_Work to do_
Transcribe the passage about the concert tours word for word, starting at "In Pomona, a" and ending at "the stage together.".

_Given passage_
<<<<
While a chunk of the fans seemed to not be as committed to Christianity or right-wing politics, instead just digging bands like Under Oath for their sound, there is nevertheless a genuine battle taking place for the hearts and minds of this next generation, in schools, churches, concerts, and on the internet. Will more of them cross over into active complicity with imperialism and the crimes against humanity that this system continues to commit? Will they be soothed (or rocked) into acquiescing in and even becoming shock troops for fundamentalism, asserting that virginity and salvation in an imaginary Christ embody hip alternatives to the (equally patriarchal) ethic of casual sex and the modern commodification of women? Will young people learn to accept and even embrace capitalism and bourgeois democracy as the best and only possible way of living, or will more of them strengthen their resolve to break down all barriers between peoples, genders and nations, seek out the most advanced understanding of how to do that, and help write the soundtrack to the next round of rebellion, critical thinking, and revolution? We learned that these are some of the main questions posed for broad groups of young people at concerts like this one, and we think we had a significant impact on the overall battle for ideas on the L.A. tours. We expanded our contact list, sold subscriptions to Revolution newspaper, and increased our organized ties to pockets of potential revolutionaries.

In Pomona, a guitarist from a well-known Orange County emo-hardcore band was thrilled to buy 3 Atheists shirts, opting to wear his onstage in front of hundreds of fans, and a copy of Away With All Gods!. And in Ventura, the manager of a major punk band picked up the Atheists shirt, saying the band would dig it, as he filled us in on some of the tongue-in-cheek (but real) contention over religion between some of the bands that share the stage together.

A member of another group who said he thinks the world would be a lot better off without religion got the same shirt and promised to wear it every day of the tour. A young unemployed Bad Religion fan from Riverside got a Wanted shirt in Pomona and gave an extra $5 donation. Walking around the entire concert area displaying our shirts as a fundraiser also helped to create public opinion, raise money through sales, and spur debate about the need to actually do away with capitalism as well as confront the damage done by religion over centuries and right down to today.

Our vivid Atheists t-shirts, F*ck Capitalism shirts and an array of buttons, “A Fetus is Not a Baby!”, “What the U.S. Brings to the World” and “Yes, We Can (cover up) Torture” displays, and other materials from the RCP helped to attract the more conscious people who wanted to fight the system and learn more about revolution. They also caused quite a stir among the more backward concert goers, who received from us a defiant introduction to revolutionary communism, as uncomfortable and infuriating as it was for them. Some people snapped photos of the Obama torture satire ("Yes, We Can"). A white woman and her husband asked us what we thought it meant. We spoke to how Obama is hyped as the man of change, the better to bring you back in to the fold of supporting the system, and how he's refusing to prosecute the war criminals in the Bush regime who knowingly authorized torture, and now he's violently expanding the "war on terror" into Afghanistan and Pakistan. They thanked us and said they feel the same way.
>>>>
_Provided data_
<<<<
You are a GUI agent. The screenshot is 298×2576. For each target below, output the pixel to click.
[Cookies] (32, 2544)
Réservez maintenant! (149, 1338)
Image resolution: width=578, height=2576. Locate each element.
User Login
>>>>
<<<<
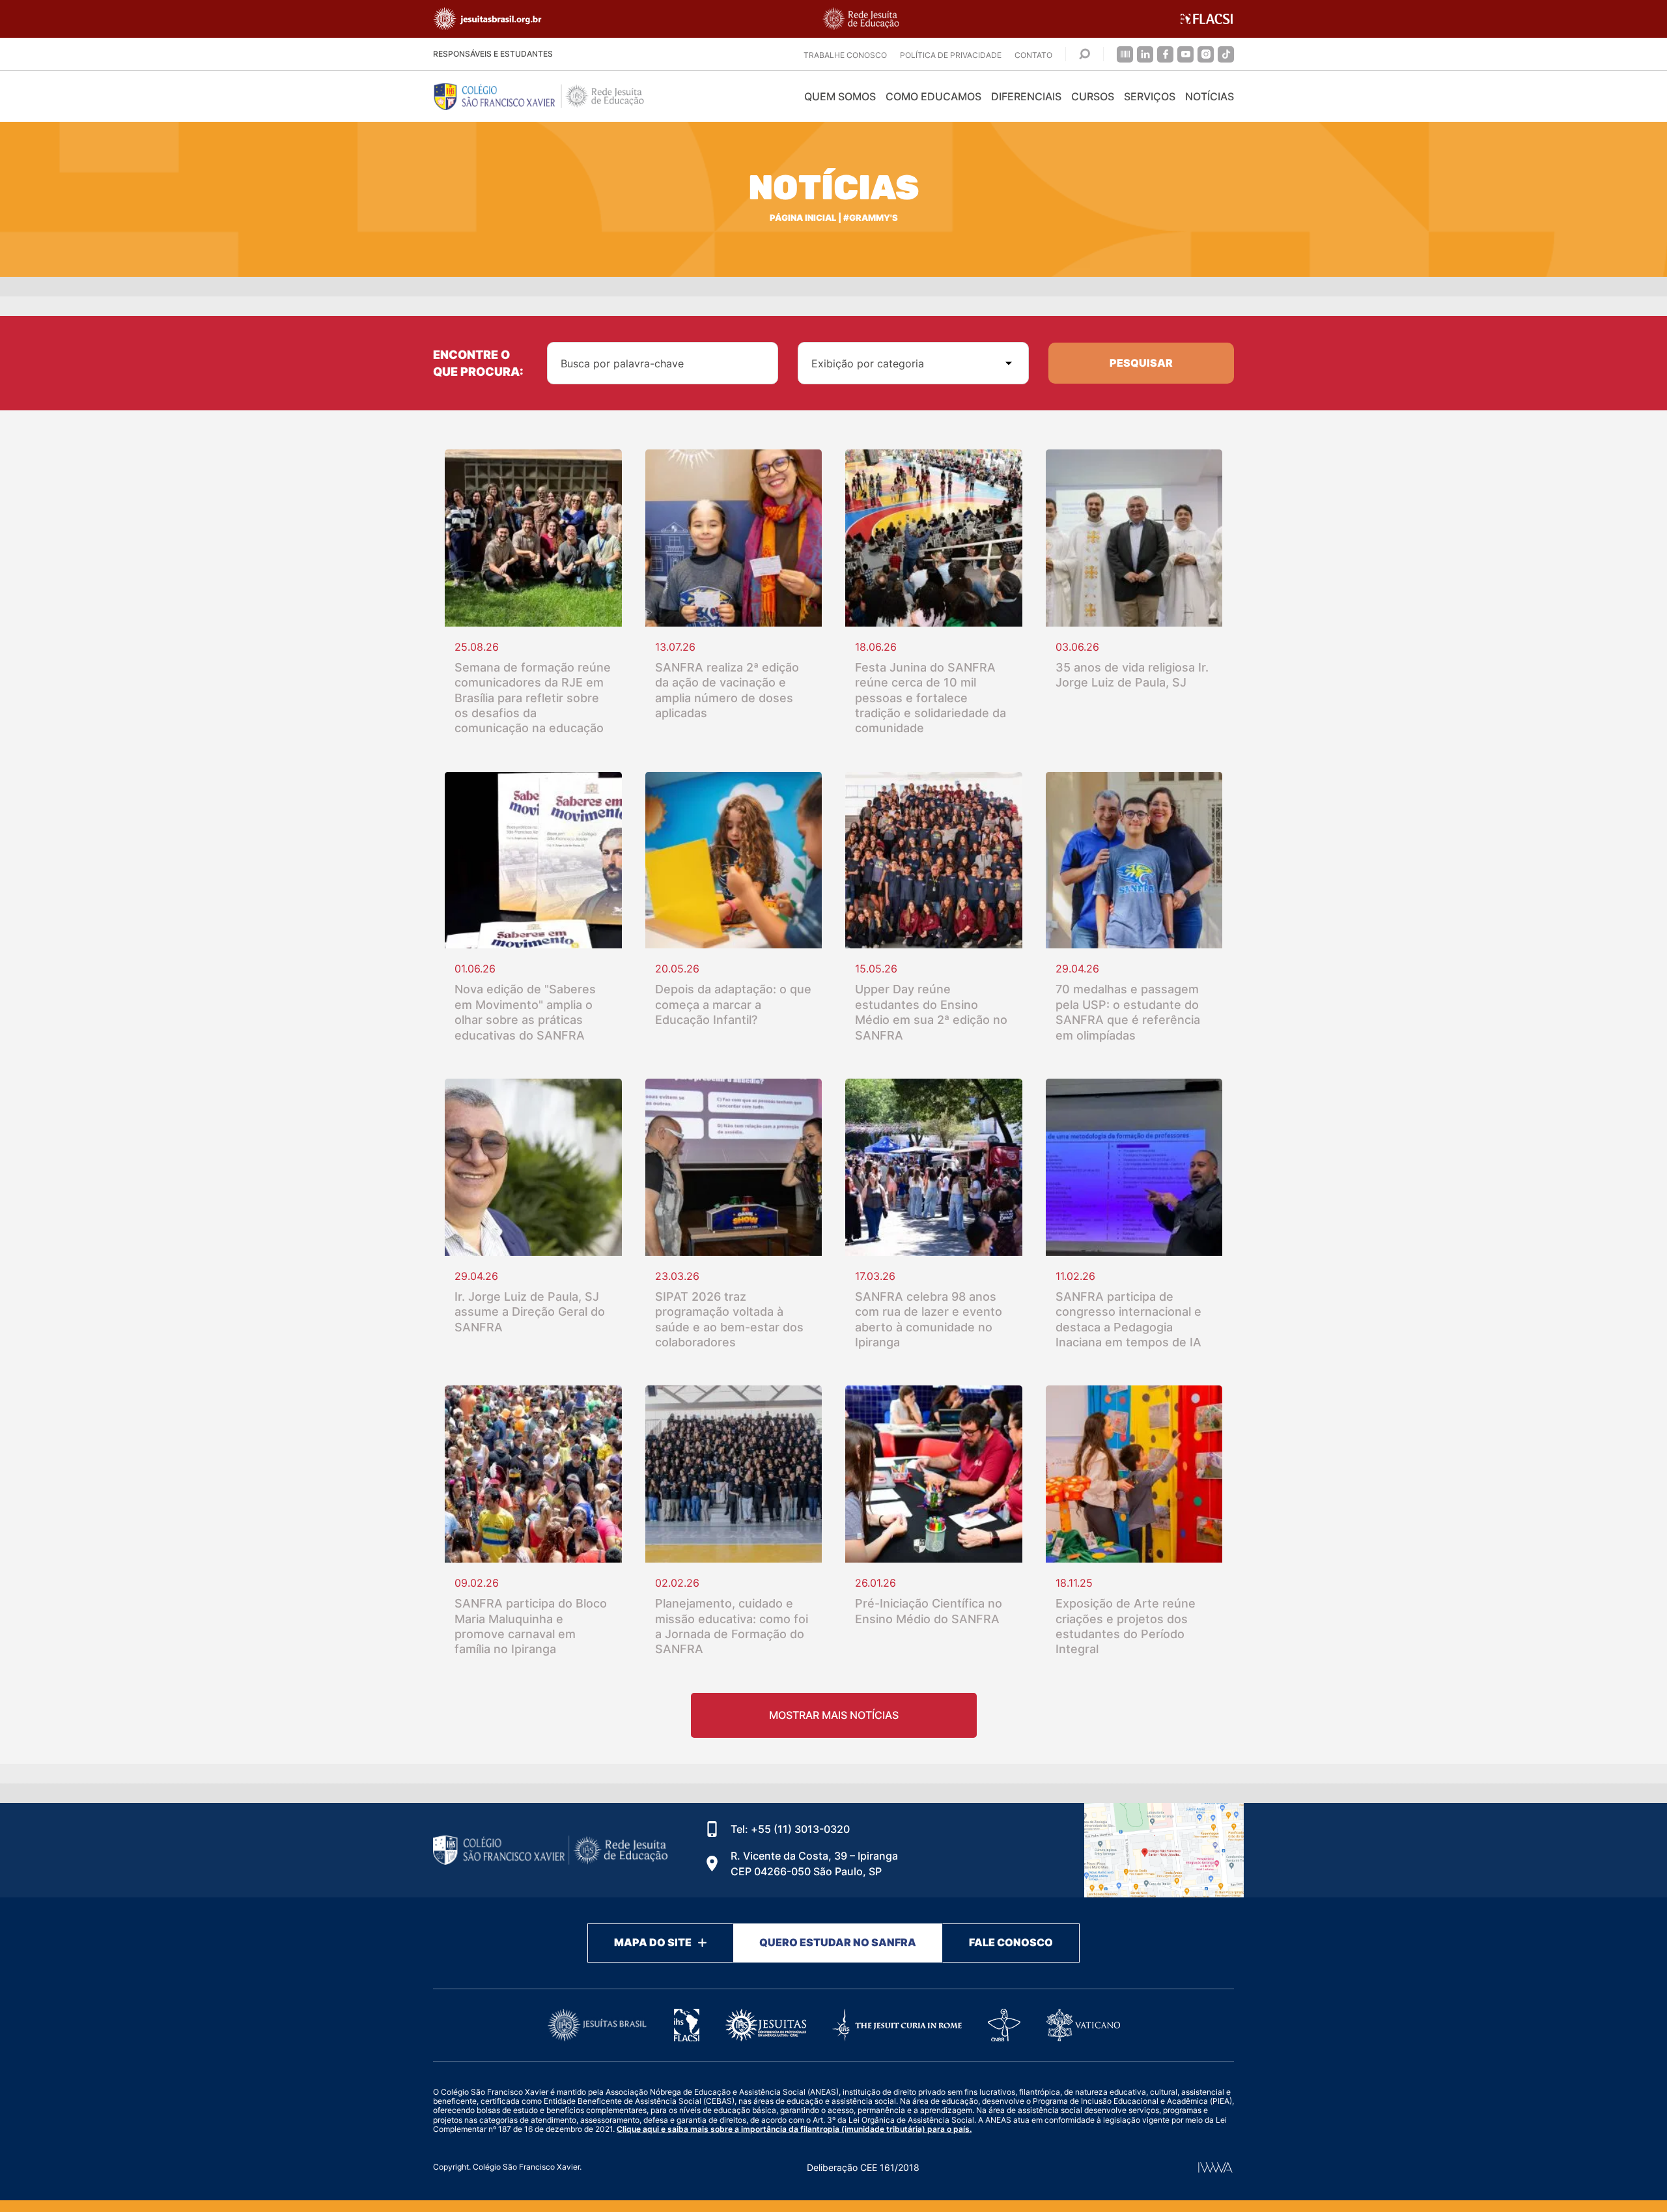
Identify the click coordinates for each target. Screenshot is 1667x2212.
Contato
>>>>
_Final result_
In Pomona, a guitarist from a well-known Orange County emo-hardcore band was thrilled to buy 3 Atheists shirts, opting to wear his onstage in front of hundreds of fans, and a copy of Away With All Gods!. And in Ventura, the manager of a major punk band picked up the Atheists shirt, saying the band would dig it, as he filled us in on some of the tongue-in-cheek (but real) contention over religion between some of the bands that share the stage together.